The piratical intentions of the 1914 amalgamation are revealed in Lewis Harcourt’s use of romantic and conjugal images in describing the coupling of Northern and Southern Nigeria. The indigent “promising and well conducted youth” is Northern Nigeria (husband) while the “Southern lady of means” refers to Southern Nigeria (wife). In plain terms, the British gave Southern Nigeria as wife/property to Northern Nigeria as husband/exploiter. It is noteworthy that in 1898, a British female journalist, Flora Shaw of the Times of London, who was Lugard’s girlfriend/concubine (later his wife), had suggested that the name of the emerging country be called “Nigeria”, that is, “lands of the Niger”. Both Fredrick Lugard and Lewis Harcourt got rewarded for their chivalric gamble: Lugard became the Governor-General of Nigeria and Harcourt was decorated by naming the new port town in eastern Nigeria after him, that is, PORT HARCOURT.

True to the prayer of Lewis Harcourt, the union between Northern Nigeria and Southern Nigeria has been “fruitful” for 100 years for foreign business exploiters and their Nigerian associates. But the union has been unfruitful and harmful to the people of Southern Nigeria. Southern Nigeria is still paying the bulk of the bills for running government in the northern states of Nigeria.

In 1939, the British created three Regions and made the Northern Region larger than the Eastern and Western Regions put together. This was done to perpetuate the supremacy of the “Northern” elite during civil and military regimes. It is military governments dominated by the Northern elite that destroyed Nigeria’s federal system from the 1960s. The struggles and agitations for federalist restructuring going on since 1940s are aimed primarily to liberate Nigeria from the 100-year-old yoke of politico-military slavery.

Restructuring for Federalism: 1939-1960)

The victims of the British sinister designs described in the foregoing sections were mainly the ethnic groups in the South and the Middle Belt region of the North. These dispossessed ethnic groups did not docilely accept their fate of victimhood. Rather, they have always organised and clubbed together to regain the freedoms and sovereign rights they lost through the 1914 amalgamation. At the early stage the victim groups and territories ventilated their positions through the formation of ethnic unions such as the Borno Youth Movement, the Bauchi Literacy Circle, the Egbe Omo Oduduwa, the Oron State Union, Ibibio State Union, and Igbo State Union. Other examples of self-determination fraternities were the Urhobo Progress Union and the Egba Descendants Union. Some of these formations were later enlarged into state creation movements and political parties such as the Benin-Delta Peoples Party, the Calabar-Ogoja-Rivers (COR) movement, and the United Middle Belt Congress.

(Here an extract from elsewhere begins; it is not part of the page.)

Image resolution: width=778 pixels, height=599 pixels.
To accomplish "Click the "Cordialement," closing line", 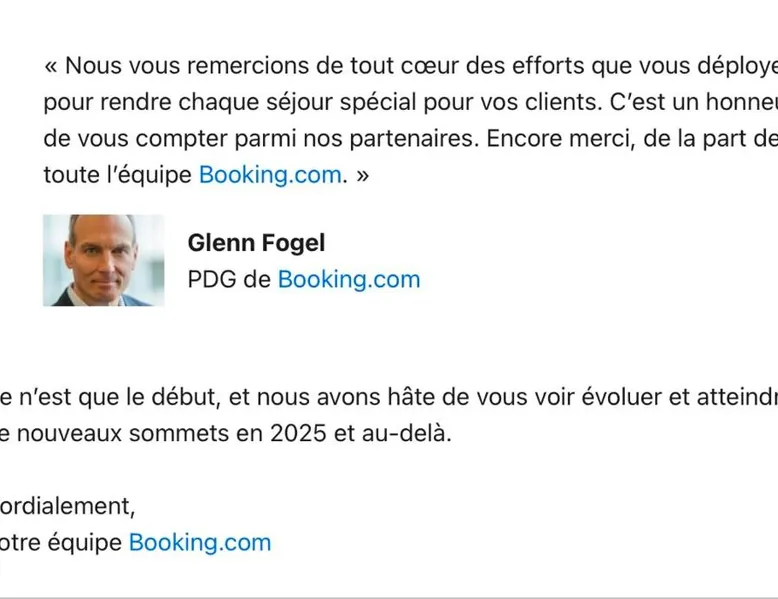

What is now referred to in Nigeria as “restructuring” is a new name for struggles to tame and defang the oppressive, unitary political system that grew from the British amalgamation process. For the purpose of profit and administrative convenience the British colonial regime centralised political and economic power in the capital, Lagos. Yet the British were conscious of the need to diversify and localise the centres of power by creating provinces and divisions. In the 1930s, there were 24 provinces in the country and their governance capacity was enhanced through the existence of city and urban councils. In fact, from about 1900 the British established village-based customary courts in most areas of Southern Nigeria in support of their intention to devolve judicial power to the grassroots levels. What the British did by these reforms was another form of restructuring of the polity.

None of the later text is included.